Enlightenment is when a wave realizes it is the ocean. (Thich Nhat Hanh)

My mind travels in unplanned directions as I drive familiar routes. My car goes where it needs to go. And my imagination moves forward and backward. I am en route to the grocery.

On the right side of the road an elderly couple walk along the sidewalk. The gentleman uses a walker. Her arm reaches around his shoulder.

I feel the reality of universal emotion as if it were a new notion. When I was a child we didn’t talk about emotional experience in my family. I believed adults were innately different than children. Taller creatures knew the rules and never knelt backward on a pew in church to see behind them. Stoic was an unspoken virtue.

Grownups laughed at jokes and never explain unfamiliar phrases. At family events kids sat at a smaller table on chairs that tipped easier. We dropped more and were ready for dessert sooner.

Yet, these were the superficial differences. Constant separations told me we were disparate creatures. I was told what to think and how to be.
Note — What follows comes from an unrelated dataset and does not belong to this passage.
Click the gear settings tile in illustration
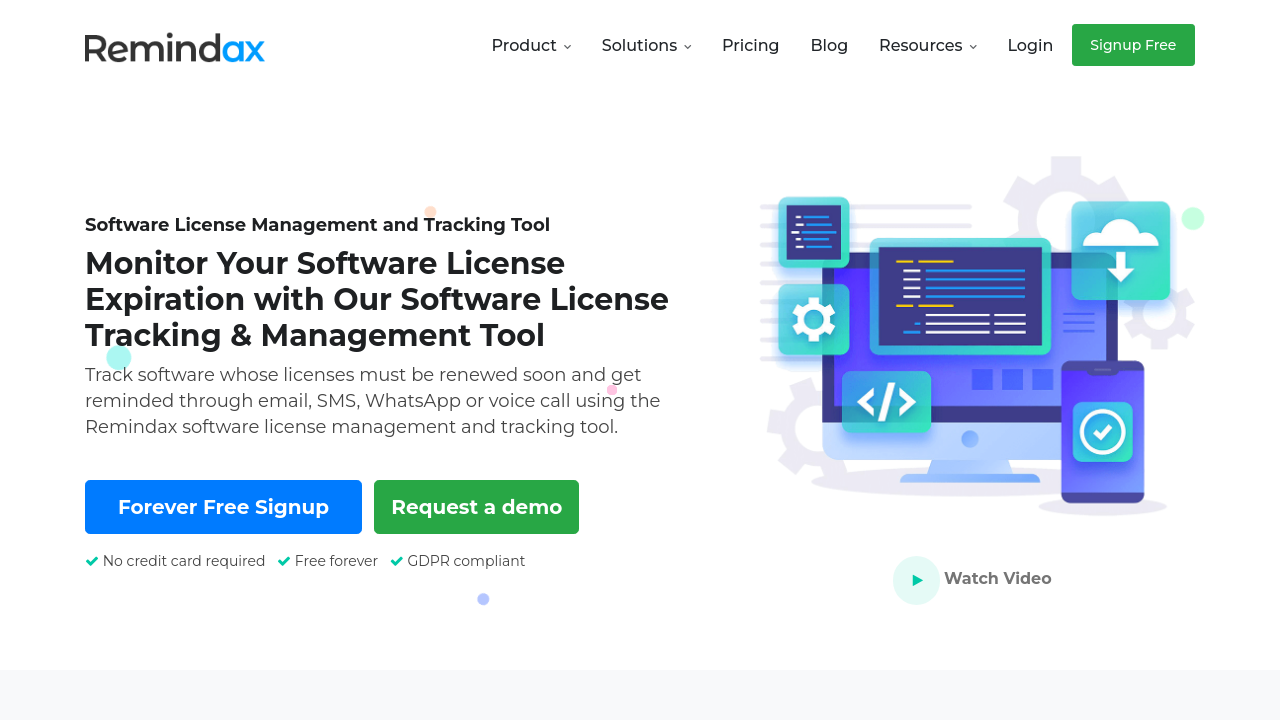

Feelings came up only when they didn’t fit what Mommy wanted.

A strange form of enlightenment came later. A fluid one. Like water. It didn’t arrive at a place I can find again and describe. Understanding, truth, and empathy are not static. Surface waves. Tidal waves. Some moments almost unbearable, others healing. And all belonged to a whole larger than I am. A vast ocean of tested and untested experience.

I arrive in the same parking-lot I’ve seen uncountable times. The sky leaks a few raindrops.

“Good afternoon,” I call to a woman returning her cart. I am lucky. She returns the greeting.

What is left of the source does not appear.